Bak fenomena gunung es, akhirnya investor menjadi korban dan dananya tak jelas hingga korban melapor ke polisi. Di Bali sendiri, kasus investasi banyak yang sudah dilaporkan ke Polda Bali. Beberapa di antaranya sudah masuk pengadilan.

Humas PN Denpasar, Gede Putra Astawa, Rabu (16/3) menyatakan bahwa pihaknya sudah pernah menyidangkan investasi bodong. Dalilnya adalah arisan dengan nama Rambut Sedana.
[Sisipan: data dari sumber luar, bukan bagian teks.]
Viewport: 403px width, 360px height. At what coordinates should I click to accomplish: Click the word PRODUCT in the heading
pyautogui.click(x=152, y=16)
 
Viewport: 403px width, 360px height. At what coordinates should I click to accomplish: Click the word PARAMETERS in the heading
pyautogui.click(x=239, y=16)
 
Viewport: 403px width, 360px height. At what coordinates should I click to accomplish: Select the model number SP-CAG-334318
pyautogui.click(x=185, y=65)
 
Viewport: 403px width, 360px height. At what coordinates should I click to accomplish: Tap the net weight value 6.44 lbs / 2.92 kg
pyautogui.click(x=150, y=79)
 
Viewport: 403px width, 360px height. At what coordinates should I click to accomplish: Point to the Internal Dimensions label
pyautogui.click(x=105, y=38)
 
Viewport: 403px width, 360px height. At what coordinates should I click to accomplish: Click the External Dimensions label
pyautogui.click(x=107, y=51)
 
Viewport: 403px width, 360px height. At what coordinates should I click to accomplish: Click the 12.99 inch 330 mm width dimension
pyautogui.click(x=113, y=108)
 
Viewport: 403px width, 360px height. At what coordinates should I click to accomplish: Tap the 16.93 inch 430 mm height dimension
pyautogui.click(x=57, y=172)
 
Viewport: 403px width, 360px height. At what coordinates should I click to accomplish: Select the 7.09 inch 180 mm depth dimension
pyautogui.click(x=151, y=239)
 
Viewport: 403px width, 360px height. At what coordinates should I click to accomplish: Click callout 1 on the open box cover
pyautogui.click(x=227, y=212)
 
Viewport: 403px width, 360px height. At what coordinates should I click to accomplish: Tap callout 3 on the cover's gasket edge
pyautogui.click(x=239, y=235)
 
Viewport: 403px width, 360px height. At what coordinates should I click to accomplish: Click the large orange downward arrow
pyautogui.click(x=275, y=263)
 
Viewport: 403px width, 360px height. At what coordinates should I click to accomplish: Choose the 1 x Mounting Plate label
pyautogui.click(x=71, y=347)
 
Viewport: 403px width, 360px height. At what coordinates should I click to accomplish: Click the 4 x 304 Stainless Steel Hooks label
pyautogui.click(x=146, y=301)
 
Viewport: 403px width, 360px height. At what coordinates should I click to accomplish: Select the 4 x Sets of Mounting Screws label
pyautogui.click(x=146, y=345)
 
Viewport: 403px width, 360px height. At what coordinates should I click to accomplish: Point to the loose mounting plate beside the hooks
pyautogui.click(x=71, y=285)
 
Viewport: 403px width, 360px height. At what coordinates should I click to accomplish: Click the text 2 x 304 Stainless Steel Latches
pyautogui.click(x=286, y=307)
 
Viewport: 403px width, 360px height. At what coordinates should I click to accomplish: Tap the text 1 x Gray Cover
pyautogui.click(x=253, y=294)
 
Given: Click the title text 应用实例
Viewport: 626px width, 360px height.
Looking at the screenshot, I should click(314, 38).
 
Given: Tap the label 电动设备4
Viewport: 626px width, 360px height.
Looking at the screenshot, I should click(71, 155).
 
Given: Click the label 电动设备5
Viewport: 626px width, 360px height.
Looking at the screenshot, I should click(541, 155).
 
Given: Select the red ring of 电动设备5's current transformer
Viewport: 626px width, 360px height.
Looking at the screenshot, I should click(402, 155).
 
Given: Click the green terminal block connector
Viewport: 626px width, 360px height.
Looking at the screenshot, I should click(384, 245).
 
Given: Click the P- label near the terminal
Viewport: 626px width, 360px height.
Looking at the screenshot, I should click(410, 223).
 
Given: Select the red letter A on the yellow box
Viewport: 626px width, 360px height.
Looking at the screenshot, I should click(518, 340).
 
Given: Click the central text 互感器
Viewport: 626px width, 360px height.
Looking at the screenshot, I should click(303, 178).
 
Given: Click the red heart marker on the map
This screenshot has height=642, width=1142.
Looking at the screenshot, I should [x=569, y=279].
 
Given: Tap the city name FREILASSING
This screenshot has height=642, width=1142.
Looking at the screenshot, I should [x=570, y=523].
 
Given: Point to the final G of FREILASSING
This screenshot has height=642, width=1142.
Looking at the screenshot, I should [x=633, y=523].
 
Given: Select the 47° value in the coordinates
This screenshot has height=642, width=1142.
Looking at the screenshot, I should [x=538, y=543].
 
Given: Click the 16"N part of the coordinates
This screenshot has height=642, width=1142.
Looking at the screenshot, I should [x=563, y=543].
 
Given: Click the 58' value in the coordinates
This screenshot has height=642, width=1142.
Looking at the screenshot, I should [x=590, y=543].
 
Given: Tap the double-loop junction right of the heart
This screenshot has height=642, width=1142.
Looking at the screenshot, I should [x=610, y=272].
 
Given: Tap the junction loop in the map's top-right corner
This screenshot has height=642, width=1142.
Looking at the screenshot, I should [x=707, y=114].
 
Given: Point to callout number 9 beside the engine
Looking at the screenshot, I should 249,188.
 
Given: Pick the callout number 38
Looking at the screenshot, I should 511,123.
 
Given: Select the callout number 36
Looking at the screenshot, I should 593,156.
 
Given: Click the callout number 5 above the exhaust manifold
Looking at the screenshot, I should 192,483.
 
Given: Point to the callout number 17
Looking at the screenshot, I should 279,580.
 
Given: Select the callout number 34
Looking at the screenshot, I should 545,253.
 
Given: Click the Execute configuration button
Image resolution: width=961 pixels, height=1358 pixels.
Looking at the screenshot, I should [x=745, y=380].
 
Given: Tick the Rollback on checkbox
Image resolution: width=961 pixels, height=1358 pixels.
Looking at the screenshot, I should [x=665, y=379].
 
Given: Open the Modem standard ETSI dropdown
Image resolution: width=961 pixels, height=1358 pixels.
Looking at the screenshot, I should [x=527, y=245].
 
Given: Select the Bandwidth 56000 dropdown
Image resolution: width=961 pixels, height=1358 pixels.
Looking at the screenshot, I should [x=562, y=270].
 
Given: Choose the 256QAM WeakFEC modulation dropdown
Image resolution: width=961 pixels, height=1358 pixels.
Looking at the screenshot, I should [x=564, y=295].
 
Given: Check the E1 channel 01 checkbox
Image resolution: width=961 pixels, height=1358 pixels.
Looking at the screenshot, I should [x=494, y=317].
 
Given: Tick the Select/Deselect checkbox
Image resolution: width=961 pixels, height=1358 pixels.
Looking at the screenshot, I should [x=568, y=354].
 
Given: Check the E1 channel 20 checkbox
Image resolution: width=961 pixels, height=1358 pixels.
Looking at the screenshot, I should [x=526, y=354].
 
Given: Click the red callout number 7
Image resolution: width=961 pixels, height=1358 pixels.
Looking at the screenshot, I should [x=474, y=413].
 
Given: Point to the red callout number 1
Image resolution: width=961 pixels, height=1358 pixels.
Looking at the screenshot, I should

Pelakunya sudah dihukum tiga tahun dan lima bulan penjara. Karena penawaran Rambut Sedana itu via WhatsApp Group dan disiarkan melalui medsos, maka pelakunya dikenakan UU ITE.

Dalam persidangan, memang majelis hakim menilai bahwa arisan ini pola kerjanya sama dengan investasi bodong. Selain itu, banyak investasi diduga bodong saat ini sedang berproses di Polda Bali. Tidak hanya miliaran, dari banyak korban bahkan dikabarkan sudah ada nilainya triliunan rupiah.

Baca juga:  Pariwisata Masih Diminati, Di 2017 Investasi Tumbuh 31 Persen

Praktisi hukum, Ida Bagus Gumilang Galih Sakti, S.H., M.H., berpendapat bahwa umumnya investasi bodong memberikan iming-iming bahkan paksaan agar calon investor mau menanamkan modal. “Investasi bodong memanfaatkan minimnya pengetahuan masyarakat terhadap investasi dengan menjanjikan keuntungan yang besar. Jenis investasi bodong ini bisa bermutasi menjadi bentuk atau program apapun, namun jenisnya tetap sama,” ucap IB Sakti.

Cirinya, menawarkan keuntungan terlampau tinggi dalam waktu singkat (instan), tidak memiliki legalitas, cara penjualan tidak resmi, diminta mencari nasabah baru atau bergantung pada investor baru dan menjual nama tokoh terkenal. Lanjut IB Sakti, secara aturan tindak pidana penipuan, apapun kedok yang digunakan, termasuk kedok investasi, diatur dalam Pasal 378 KUHP.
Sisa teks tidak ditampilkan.